Opisał sytuację, ale do winy się nie przyznał
Jak poinformował nas Marcin Saduś, rzecznik praskiej prokuratury okręgowej, zdecydowano się zastosować jedynie dozór policyjny. - Złożył stosunkowo obszerne wyjaśnienia, które potwierdzają, że przebieg wydarzenia był brutalny, a sprawcy zachowywali się agresywnie w stosunku do pokrzywdzonego policjanta - mówi Marcin Saduś. Chłopak nie przyznaje się do winy. Wszyscy uczestnicy zdarzenia, oprócz niego, mają poniżej osiemnastu lat. Zostali już przesłuchani. Dalsze decyzje w ich sprawie należą do Sądu Rodzinnego i Nieletnich w Wołominie.
Przypomnijmy, że chodzi o zdarzenie, do którego doszło w poniedziałek po godzinie 21 na skwerze Piłsudskiego w Wołominie. Policjant próbował pouczyć nastolatków, by zachowywali się zgodnie z prawem. Poinformował ich również, że jest funkcjonariuszem. Nie zrobiło to na nich wrażenia i rzucili się na niego. Jeden z napastników uciekł, gdy policjant próbował się bronić.

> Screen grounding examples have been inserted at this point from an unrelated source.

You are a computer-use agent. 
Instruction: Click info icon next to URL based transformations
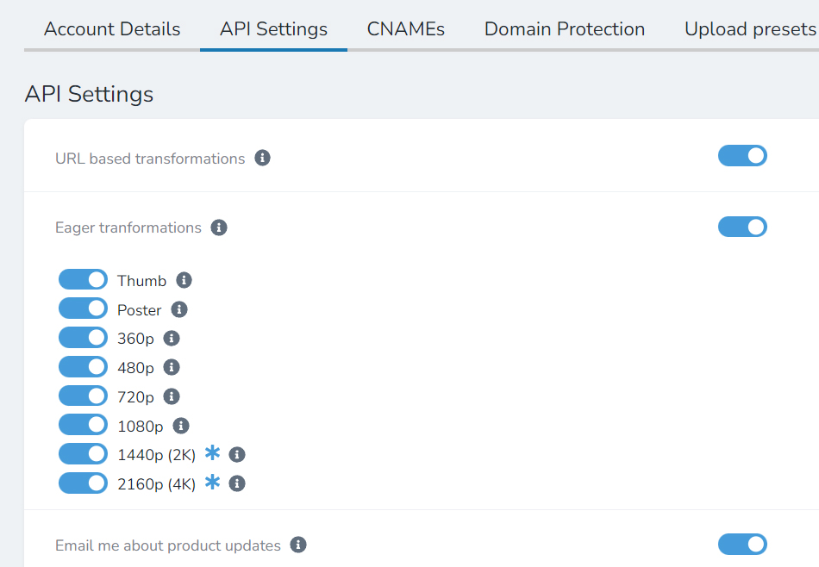[x=262, y=158]
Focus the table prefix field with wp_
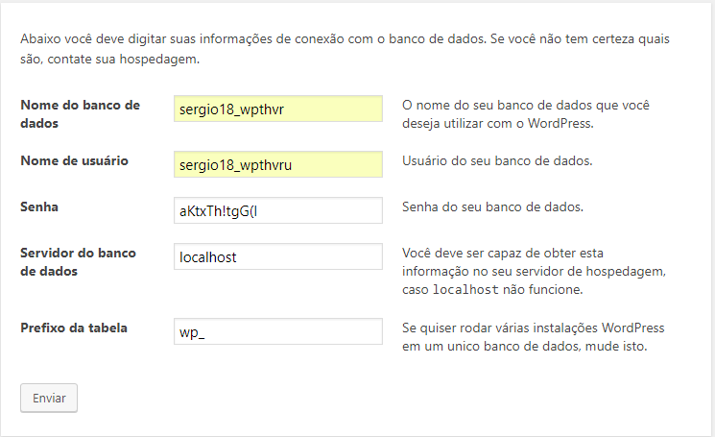The image size is (715, 437). tap(278, 331)
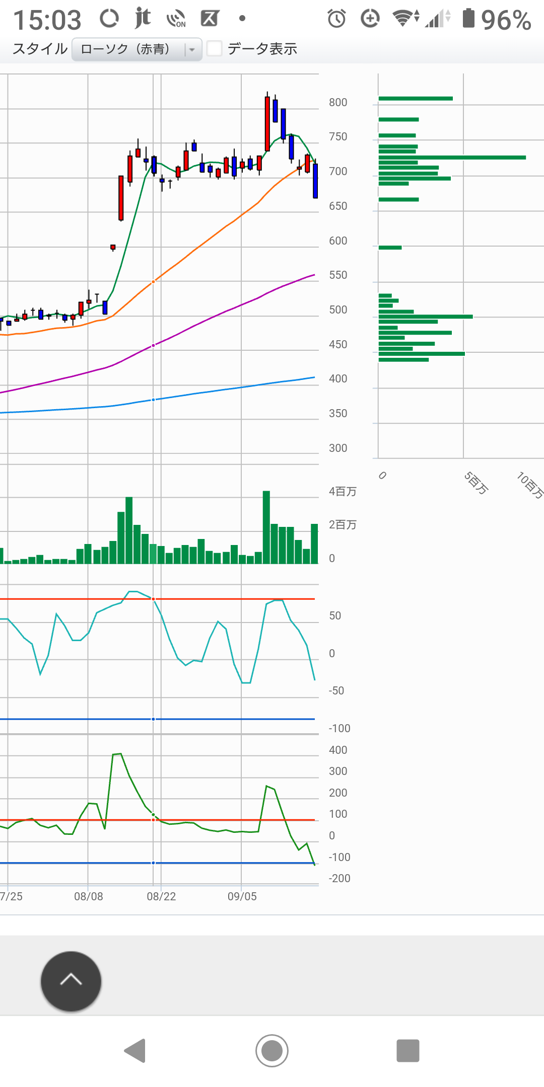The height and width of the screenshot is (1087, 544).
Task: Select the 08/22 date label on axis
Action: 161,896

>>> Podłączał Polskę do Internetu, a teraz właśnie w sieci prosi o pomoc! [ZBIÓRKA, AUDIO]
Na miejscu szybko pojawili się inni funkcjonariusze, którym udało się zatrzymać dwóch nastolatków w wieku 16 i 18 lat. We wtorek zatrzymano trzy kolejne osoby mogące mieć związek ze sprawą.